▶ **Page excerpt**:
━━━━━━━━━━━━━━━━━━━━

Ariston


“Ariston – The Pride of Athens” by Alan Smith and Alexis Mantheakis. A stone box containing two perfectly preserved sculptures, a smaller box and a parchment from the classical period of Greece are unearthed by an excavator during installation of new cables in modern day Athens. When the chief archaeologist of the Greek Ministry of Culture is called to the site she is stunned to see that one of the marble sculptures is a perfect model of the Parthenon Sculptures River God, located in the Duveen Room of the British Museum. The ancient parchment unravels a millennia-old mystery regarding the Parthenon.

 

 

The story is set in Classical Greece in the years between 480 and 430BC.  Manos, and then his son Ariston, both Athenians, grow up in a time of ongoing warfare with the Persians and subsequently with the Spartans.

 

The tide of history takes Ariston in its wake, first drawing his father Manos into the war with the Persian invaders of Xerxes, and later, when Ariston becomes a young man and joins the Athenian navy, he is sent overseas to fight the Persian armies in Cyprus and Egypt.

 

The story begins with Manos and his family escaping Athens as Persian invaders sweep across Greece, having defeated Leonidas’ 300 Spartans and supporting Greek troops at the Thermopylae Pass. Athens is evacuated as the Persian army approaches the city. Only a small group of volunteers has stayed behind in order to defend the sacred site of the Parthenon.  

 

Manos fights in an Athenian trireme warship at the decisive Battle of Salamis before finally returning to a sacked Athens and his ruined home. He sets about rebuilding his house and gets into a dispute with a disreputable stone merchant, whose belligerent assistant Taras kills one of Manos’s house servants. Manos wins a court case against the stone merchant who is fined heavily. Taras who has committed the murder is exiled. From then on, the stone merchant and his family swear vengeance on Manos’s family.

━━━━━━━━━━━━━━━━━━━━

▶ **Data excerpts**:

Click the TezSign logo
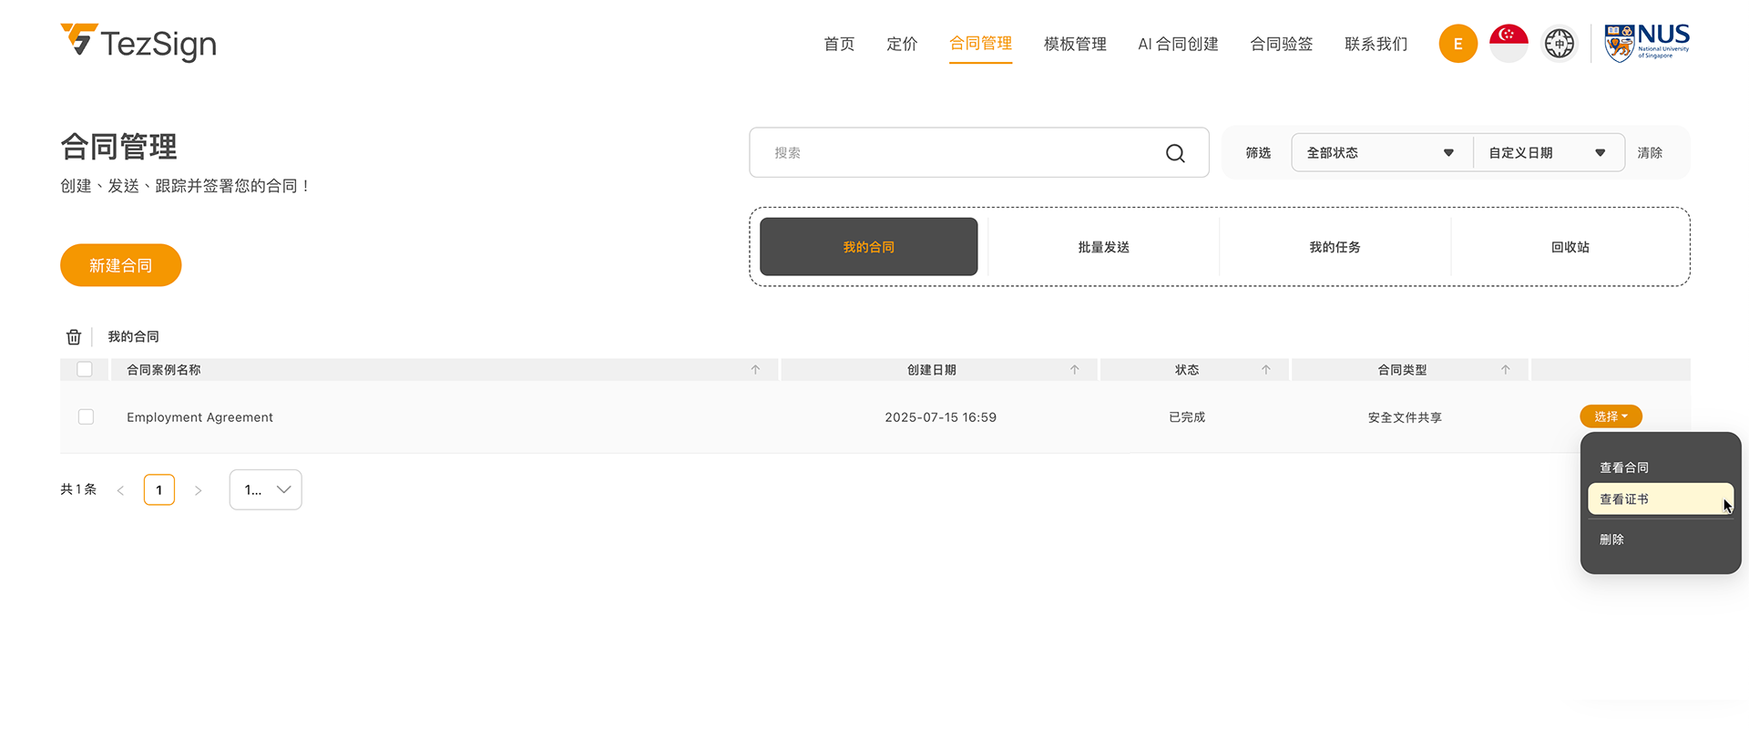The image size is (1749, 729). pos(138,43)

━━━━━━━━━━━━━━━━━━━━

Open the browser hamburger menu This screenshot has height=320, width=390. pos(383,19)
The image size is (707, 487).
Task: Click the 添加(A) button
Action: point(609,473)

━━━━━━━━━━━━━━━━━━━━

▶ **Aim 1**:
Do the following statements agree with the Ariston description? Answer yes or no for each, and quote the deciding words of the text.
(a) The story takes place between 480 and 430BC.
(b) Taras is fined heavily after the court case.
(c) Ariston joins the Athenian navy as a young man.
▶ **Aim 2**:
Answer these questions from the Ariston description:
(a) Where is the River God sculpture located?
(b) At which battle does Manos fight in a trireme warship?
(c) Where is Ariston sent to fight the Persian armies?
▶ **Aim 3**: Please copy the part of the Ariston description that begins at the words "The story is" and stops after "Cyprus and Egypt.".

▶ **Correct output 1**:
(a) Yes: "The story is set in Classical Greece in the years between 480 and 430BC."
(b) No: "Manos wins a court case against the stone merchant who is fined heavily. Taras who has committed the murder is exiled."
(c) Yes: "when Ariston becomes a young man and joins the Athenian navy"

▶ **Correct output 2**:
(a) In the Duveen Room of the British Museum.
(b) The Battle of Salamis.
(c) Cyprus and Egypt.

▶ **Correct output 3**:
The story is set in Classical Greece in the years between 480 and 430BC.  Manos, and then his son Ariston, both Athenians, grow up in a time of ongoing warfare with the Persians and subsequently with the Spartans.

 

The tide of history takes Ariston in its wake, first drawing his father Manos into the war with the Persian invaders of Xerxes, and later, when Ariston becomes a young man and joins the Athenian navy, he is sent overseas to fight the Persian armies in Cyprus and Egypt.